Henrique Marinhos
Dirigido e roteirizado pelo cineasta português Artur Serra Araújo, Dulcineia conta a história de Hugo, um contrabaixista de jazz que decide tirar um ano sabático e voltar a Porto, sua cidade natal, em busca de equilíbrio e inspiração. No entanto, como o fio condutor da trama, a sinfonia se desenvolve lentamente em torno de um mistério como um pianista famoso, que toca uma música que o protagonista vem escrevendo na sua cabeça há anos, mas nunca conseguiu colocá-la no papel.
A obra está presente na 47ª Mostra Internacional de Cinema em São Paulo, na seção Perspectiva Internacional, e mistura elementos de romance, suspense e uma quase fantasia. Suas referências também são diretas e bem-vindas, construindo uma base sólida para o desenvolvimento da narrativa: Dom Quixote, que influi o nome da personagem Dulcineia (Alba Baptista) e sua relação com Hugo (António Parra); a própria cultura de Porto, retratada em belas imagens e diálogos; e o jazz, a paixão e a expressão de Hugo e dos demais músicos que ele encontra em sua nova jornada de autoconhecimento.
Apesar do destaque positivo das atuações do elenco principal, a exploração de temas como a identidade e o destino já são complexas por si só. Além disso, a escolha de utilizar questões fantásticas em um personagem enigmático e contraditório, que vive uma crise existencial e artística, contrapõem ainda mais a clareza da narrativa. Infelizmente, essa dinâmica traz um desenrolar não tão fluido e confortável à plateia – mesmo que talvez fosse para ser assim.
Em um esforço notável para relacionar o audiovisual com o roteiro, a construção do longa é muito calma e contemplativa. A fotografia de Tiago Carvalho reúne tons frios e escuros em uma ambiência de desesperança, ressaltando os detalhes dos cenários e dos personagens. E assim como o visual, que muitas vezes impulsiona instrumentos musicais como foco, a composição sonora, com o desenho de som por Pedro Marinho e música por Pedro Marques, também reflete estados emocionais e atmosféricos do protagonista de maneira majestosa, alternando entre melodias suaves, harmoniosas, tensas e dissonantes muito bem aproveitadas pelos atores.

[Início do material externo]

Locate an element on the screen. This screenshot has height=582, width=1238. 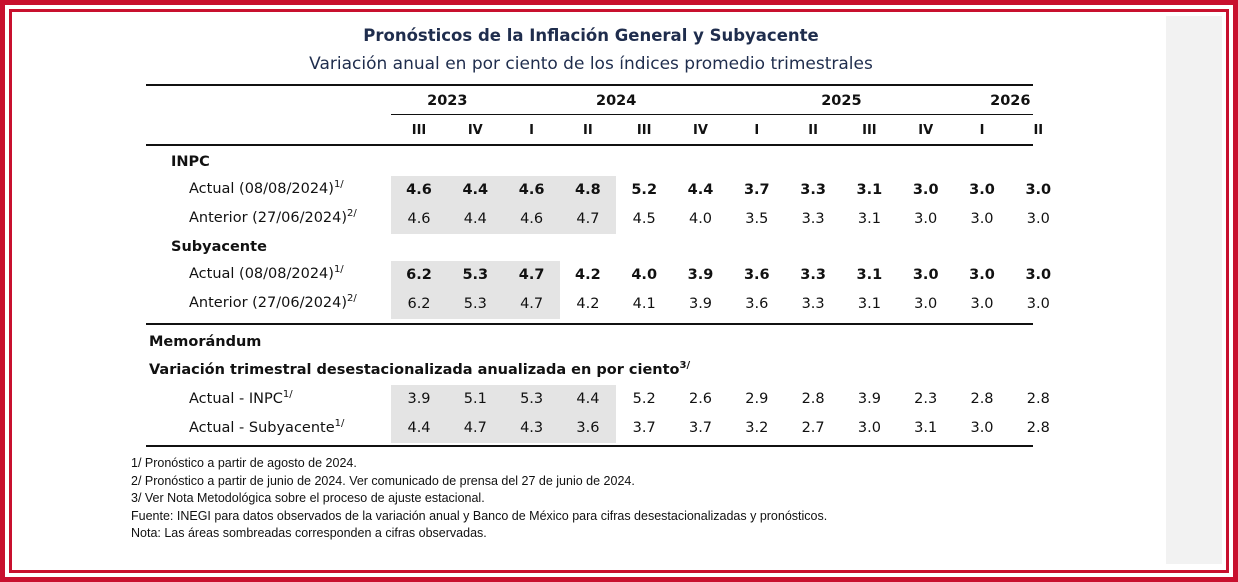
table-cell: 5.2 is located at coordinates (644, 190).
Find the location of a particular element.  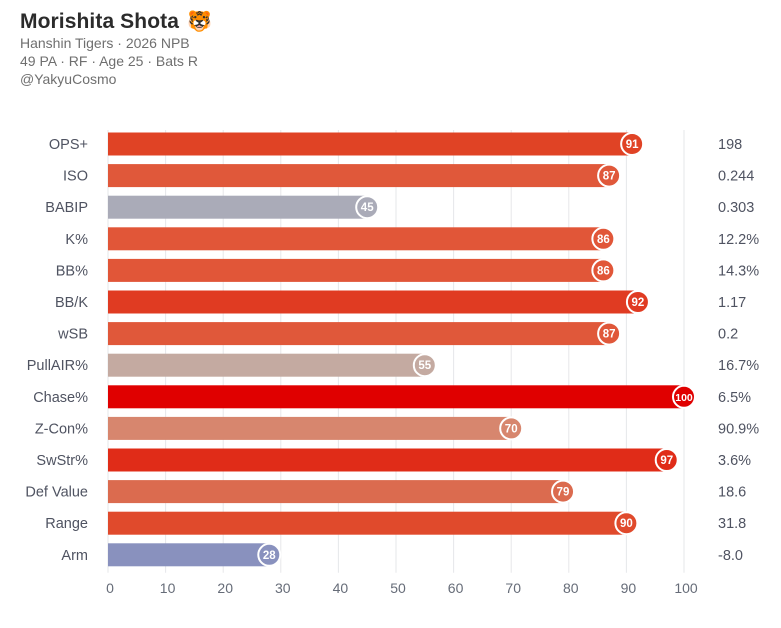

category-label: BB/K is located at coordinates (72, 303).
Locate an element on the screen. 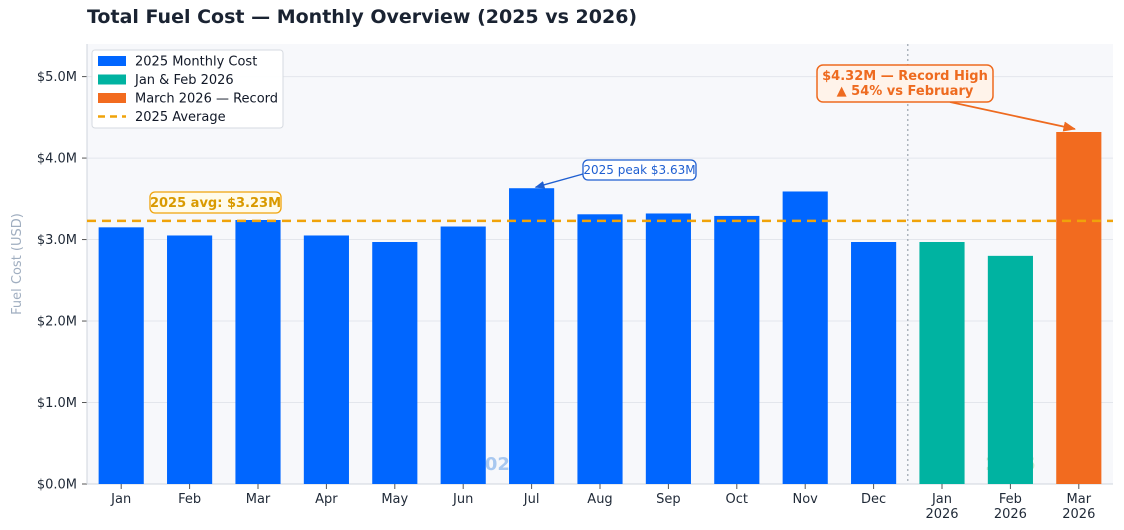 This screenshot has height=530, width=1124. bar-mar-2026 is located at coordinates (1079, 308).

No entanto, a montagem, também por Tiago Carvalho, com planos longos e curtos, não entra em uníssono com toda composição descrita até aqui. Aparentemente comprometida com o mistério por sua alternância, a escolha de diálogos, transições e duração dos planos não potencializa tudo que é ofertado pelas boas atuações, fotografia e som. Talvez sequer fizesse diferença em produções mais curtas, mas em seus longos 90 minutos, a concentração e construção de uma linearidade por parte do público poderiam ter sido facilitados, ainda considerando a obra como uma adaptação pelo diretor.
Dulcineia como um todo, na verdade, é uma ode à Música como Arte e parte da vida dos personagens. Apresentada através do contrabaixo, do piano, da guitarra, da bateria e da voz, a orquestra audiovisual transita entre pontos de muita beleza e contemplação e uma tensa confusão expressa pela busca de si mesmo, mas também pela organização, intencional ou não, de cenas contrapostas como entraves para a fluidez.
O filme é, sem dúvida, uma produção com profundidade e ricas referências, dialogando com a literatura, a Música e o Cinema, mesmo que com uma estética representativa de autoconhecimento não tão única assim. O questionamento dos limites das escolhas e desejos do Hugo causam o frio na barriga que só o conhecimento de si mesmo pode provocar – e que bom ser assim.